Records supplied:

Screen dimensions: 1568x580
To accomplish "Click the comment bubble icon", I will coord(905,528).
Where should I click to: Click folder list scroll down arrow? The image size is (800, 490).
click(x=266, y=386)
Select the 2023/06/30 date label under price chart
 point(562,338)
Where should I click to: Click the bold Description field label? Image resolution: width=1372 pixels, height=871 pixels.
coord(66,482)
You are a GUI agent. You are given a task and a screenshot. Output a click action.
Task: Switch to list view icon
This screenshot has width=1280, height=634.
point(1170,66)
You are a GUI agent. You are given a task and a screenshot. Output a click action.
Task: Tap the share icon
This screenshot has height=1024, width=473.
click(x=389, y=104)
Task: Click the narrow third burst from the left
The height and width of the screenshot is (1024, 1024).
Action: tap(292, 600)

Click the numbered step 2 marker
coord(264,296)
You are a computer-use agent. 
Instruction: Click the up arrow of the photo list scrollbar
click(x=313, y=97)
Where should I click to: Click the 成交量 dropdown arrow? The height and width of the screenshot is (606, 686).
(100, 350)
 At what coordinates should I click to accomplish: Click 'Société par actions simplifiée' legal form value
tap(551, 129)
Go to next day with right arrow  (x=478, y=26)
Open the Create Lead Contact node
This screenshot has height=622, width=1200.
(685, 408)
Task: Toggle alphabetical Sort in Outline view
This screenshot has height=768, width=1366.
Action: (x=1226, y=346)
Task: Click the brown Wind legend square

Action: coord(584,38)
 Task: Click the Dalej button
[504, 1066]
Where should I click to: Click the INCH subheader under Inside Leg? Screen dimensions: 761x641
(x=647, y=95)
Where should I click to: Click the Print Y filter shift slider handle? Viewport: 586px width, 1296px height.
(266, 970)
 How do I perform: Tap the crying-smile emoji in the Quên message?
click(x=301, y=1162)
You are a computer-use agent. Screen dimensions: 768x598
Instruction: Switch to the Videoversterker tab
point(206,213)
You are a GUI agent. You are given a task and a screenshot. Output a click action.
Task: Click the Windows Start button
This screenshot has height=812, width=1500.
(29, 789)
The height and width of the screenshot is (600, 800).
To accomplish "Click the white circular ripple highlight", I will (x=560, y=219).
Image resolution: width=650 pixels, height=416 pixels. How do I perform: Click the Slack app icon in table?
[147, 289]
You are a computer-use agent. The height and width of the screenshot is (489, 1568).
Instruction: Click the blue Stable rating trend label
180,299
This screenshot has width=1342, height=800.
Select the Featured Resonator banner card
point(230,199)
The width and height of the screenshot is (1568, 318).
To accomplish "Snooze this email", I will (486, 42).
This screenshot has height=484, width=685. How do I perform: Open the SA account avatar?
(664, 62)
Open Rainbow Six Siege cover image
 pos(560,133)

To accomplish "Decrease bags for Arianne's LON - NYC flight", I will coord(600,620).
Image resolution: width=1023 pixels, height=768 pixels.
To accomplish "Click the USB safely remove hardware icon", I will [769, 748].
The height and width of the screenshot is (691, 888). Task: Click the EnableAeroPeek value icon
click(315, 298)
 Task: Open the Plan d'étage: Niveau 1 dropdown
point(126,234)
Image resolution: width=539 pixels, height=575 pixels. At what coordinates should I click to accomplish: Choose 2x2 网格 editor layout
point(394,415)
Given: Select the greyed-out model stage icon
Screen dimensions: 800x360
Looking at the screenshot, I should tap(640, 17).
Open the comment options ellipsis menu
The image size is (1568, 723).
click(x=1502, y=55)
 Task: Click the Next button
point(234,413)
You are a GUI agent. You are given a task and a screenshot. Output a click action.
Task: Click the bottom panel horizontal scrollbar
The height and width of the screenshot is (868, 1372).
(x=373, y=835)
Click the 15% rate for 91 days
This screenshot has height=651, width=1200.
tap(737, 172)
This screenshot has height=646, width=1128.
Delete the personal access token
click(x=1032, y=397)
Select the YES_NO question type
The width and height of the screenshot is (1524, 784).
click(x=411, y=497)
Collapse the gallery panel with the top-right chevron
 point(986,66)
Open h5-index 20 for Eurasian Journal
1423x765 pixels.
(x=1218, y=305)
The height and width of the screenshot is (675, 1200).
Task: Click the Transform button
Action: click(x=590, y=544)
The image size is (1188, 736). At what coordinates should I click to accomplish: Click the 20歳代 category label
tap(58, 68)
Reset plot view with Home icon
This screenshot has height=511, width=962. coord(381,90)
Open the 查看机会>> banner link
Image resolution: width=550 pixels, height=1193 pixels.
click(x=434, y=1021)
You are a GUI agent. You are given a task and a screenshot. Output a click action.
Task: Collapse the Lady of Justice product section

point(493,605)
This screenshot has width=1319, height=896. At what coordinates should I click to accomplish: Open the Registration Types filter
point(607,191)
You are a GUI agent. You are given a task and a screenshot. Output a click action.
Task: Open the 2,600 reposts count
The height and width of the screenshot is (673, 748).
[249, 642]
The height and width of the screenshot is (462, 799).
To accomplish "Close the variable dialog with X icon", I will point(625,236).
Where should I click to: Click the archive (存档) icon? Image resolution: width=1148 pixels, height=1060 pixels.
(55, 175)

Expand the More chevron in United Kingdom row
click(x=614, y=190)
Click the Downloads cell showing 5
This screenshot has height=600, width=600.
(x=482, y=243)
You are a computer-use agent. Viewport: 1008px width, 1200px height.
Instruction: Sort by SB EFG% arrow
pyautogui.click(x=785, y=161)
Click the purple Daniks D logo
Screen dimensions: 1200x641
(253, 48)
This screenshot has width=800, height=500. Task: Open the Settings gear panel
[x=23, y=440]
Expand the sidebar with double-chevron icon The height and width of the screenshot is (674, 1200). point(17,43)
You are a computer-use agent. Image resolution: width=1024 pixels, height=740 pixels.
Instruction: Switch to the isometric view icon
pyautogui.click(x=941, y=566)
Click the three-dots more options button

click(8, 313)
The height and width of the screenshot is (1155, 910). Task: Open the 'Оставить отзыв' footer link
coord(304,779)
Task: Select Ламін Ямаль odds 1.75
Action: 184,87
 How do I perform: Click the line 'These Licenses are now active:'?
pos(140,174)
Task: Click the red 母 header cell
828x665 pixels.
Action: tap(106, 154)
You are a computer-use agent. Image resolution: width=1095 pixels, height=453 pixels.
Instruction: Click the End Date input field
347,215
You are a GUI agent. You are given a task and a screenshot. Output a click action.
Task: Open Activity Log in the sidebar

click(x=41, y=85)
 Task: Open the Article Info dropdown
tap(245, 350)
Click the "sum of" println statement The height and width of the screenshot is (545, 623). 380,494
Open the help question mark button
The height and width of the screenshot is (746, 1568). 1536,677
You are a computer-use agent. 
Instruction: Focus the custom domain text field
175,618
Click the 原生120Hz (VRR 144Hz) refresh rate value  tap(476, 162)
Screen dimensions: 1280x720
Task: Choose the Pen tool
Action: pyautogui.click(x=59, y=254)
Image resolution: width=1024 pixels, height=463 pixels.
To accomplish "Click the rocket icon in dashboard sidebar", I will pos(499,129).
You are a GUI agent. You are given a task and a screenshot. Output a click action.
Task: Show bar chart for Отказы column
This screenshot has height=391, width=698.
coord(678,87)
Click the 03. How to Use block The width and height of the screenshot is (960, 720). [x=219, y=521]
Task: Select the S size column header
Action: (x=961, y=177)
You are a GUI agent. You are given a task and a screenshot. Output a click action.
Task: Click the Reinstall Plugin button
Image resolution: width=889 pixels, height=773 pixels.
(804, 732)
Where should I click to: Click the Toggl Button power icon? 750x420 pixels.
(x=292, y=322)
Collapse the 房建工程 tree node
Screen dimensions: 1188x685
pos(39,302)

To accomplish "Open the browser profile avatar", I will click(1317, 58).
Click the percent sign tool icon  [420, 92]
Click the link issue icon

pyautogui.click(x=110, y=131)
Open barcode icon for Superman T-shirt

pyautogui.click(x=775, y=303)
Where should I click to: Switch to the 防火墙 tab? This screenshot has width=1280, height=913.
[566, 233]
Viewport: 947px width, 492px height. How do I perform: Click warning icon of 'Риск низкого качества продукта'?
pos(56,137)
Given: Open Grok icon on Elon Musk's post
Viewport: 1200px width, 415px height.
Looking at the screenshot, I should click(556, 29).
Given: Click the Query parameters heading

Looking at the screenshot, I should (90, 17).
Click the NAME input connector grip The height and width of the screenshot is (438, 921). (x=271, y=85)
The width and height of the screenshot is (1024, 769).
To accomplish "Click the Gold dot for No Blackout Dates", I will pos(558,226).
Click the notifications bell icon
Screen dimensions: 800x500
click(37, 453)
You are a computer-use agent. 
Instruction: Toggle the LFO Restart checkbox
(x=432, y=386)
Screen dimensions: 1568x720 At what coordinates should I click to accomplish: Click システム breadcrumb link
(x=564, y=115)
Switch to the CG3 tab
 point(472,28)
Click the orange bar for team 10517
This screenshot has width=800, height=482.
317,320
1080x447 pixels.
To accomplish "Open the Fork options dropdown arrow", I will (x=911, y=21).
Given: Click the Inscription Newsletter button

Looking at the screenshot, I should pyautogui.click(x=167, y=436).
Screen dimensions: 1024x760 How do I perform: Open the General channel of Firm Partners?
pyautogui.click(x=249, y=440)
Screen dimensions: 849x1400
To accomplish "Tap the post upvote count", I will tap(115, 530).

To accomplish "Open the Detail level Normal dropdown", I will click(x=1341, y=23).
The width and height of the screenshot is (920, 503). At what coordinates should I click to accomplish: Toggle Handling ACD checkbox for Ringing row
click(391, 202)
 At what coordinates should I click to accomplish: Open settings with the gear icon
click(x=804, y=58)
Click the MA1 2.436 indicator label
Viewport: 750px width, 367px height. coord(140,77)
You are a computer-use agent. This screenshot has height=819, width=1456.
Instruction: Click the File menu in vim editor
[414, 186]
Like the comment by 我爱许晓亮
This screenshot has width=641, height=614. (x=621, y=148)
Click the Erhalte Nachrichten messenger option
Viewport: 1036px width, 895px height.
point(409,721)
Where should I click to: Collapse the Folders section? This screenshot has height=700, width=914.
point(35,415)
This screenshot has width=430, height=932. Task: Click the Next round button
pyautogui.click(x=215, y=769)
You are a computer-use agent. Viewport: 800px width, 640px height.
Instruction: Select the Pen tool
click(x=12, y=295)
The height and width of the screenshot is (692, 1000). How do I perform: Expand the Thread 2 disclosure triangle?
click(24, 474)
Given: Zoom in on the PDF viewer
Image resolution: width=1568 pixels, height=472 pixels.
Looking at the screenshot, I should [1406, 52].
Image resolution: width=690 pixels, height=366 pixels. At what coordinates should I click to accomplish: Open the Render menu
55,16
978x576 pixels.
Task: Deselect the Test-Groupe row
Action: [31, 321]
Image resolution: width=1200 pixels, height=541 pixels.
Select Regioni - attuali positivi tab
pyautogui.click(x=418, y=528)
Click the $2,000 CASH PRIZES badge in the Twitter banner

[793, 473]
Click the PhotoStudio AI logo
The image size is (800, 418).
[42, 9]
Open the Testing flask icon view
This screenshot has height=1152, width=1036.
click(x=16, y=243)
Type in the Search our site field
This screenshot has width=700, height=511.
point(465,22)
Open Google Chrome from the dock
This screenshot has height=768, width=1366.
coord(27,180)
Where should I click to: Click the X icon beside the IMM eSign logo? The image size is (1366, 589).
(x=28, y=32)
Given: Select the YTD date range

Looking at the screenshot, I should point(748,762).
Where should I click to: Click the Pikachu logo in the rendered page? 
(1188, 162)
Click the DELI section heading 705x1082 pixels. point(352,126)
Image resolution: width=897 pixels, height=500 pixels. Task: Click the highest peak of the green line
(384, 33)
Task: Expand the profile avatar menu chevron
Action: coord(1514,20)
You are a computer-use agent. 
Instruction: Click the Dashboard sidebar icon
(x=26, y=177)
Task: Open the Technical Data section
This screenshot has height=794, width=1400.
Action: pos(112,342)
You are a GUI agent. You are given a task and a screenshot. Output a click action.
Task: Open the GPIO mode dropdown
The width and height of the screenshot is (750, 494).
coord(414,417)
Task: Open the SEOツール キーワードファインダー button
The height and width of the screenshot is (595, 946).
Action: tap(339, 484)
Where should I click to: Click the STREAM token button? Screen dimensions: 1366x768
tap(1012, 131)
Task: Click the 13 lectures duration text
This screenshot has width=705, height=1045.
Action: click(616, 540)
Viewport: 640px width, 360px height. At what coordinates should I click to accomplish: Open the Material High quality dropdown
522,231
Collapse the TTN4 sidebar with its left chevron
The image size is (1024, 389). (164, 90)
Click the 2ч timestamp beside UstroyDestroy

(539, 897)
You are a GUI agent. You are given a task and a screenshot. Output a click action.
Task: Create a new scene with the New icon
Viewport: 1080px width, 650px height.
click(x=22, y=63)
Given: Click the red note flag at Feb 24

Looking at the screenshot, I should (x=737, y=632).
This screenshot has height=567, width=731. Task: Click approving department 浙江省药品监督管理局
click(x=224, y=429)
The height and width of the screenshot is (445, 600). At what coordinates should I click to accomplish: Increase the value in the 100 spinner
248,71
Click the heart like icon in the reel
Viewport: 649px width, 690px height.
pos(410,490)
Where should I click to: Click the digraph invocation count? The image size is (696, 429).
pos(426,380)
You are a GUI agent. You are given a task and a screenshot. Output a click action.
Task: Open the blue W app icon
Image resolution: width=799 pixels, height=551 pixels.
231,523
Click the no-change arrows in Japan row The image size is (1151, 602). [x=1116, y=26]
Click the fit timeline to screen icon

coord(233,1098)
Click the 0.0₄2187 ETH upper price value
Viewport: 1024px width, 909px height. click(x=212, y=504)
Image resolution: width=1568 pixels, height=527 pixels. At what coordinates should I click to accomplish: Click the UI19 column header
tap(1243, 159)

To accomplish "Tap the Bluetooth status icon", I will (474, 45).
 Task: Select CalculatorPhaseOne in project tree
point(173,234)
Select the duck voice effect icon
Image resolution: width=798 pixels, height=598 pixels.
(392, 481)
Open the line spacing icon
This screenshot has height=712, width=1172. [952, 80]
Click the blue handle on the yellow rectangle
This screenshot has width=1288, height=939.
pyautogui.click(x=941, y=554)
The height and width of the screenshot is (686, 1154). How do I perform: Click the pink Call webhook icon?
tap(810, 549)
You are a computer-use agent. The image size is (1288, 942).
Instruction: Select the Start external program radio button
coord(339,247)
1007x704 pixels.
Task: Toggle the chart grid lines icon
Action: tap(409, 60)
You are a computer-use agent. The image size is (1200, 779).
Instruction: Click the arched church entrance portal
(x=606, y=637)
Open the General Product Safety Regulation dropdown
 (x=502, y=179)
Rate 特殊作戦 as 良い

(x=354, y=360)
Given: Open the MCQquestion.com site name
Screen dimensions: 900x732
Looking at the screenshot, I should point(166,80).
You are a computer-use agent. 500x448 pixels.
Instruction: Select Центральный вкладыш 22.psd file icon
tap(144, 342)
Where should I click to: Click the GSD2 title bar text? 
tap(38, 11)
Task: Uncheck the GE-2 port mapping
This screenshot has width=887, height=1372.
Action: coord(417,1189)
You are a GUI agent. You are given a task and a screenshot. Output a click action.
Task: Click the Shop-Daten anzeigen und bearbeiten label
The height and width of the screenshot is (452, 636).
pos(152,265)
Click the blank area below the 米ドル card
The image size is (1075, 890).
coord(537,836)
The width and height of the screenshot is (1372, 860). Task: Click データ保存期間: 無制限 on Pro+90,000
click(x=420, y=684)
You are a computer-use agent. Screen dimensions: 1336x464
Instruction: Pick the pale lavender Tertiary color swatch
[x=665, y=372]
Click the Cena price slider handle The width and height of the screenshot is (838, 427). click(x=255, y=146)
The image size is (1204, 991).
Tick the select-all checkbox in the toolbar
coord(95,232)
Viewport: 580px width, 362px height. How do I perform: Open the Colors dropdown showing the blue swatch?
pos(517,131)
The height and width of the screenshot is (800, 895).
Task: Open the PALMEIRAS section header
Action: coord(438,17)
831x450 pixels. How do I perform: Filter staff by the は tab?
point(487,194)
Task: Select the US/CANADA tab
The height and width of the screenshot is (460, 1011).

Task to carry out:
Filter the listing above, keeping only the lines with "from".

Answer area:
Task: Click the narrow third burst from the left
Open Google Chrome from the dock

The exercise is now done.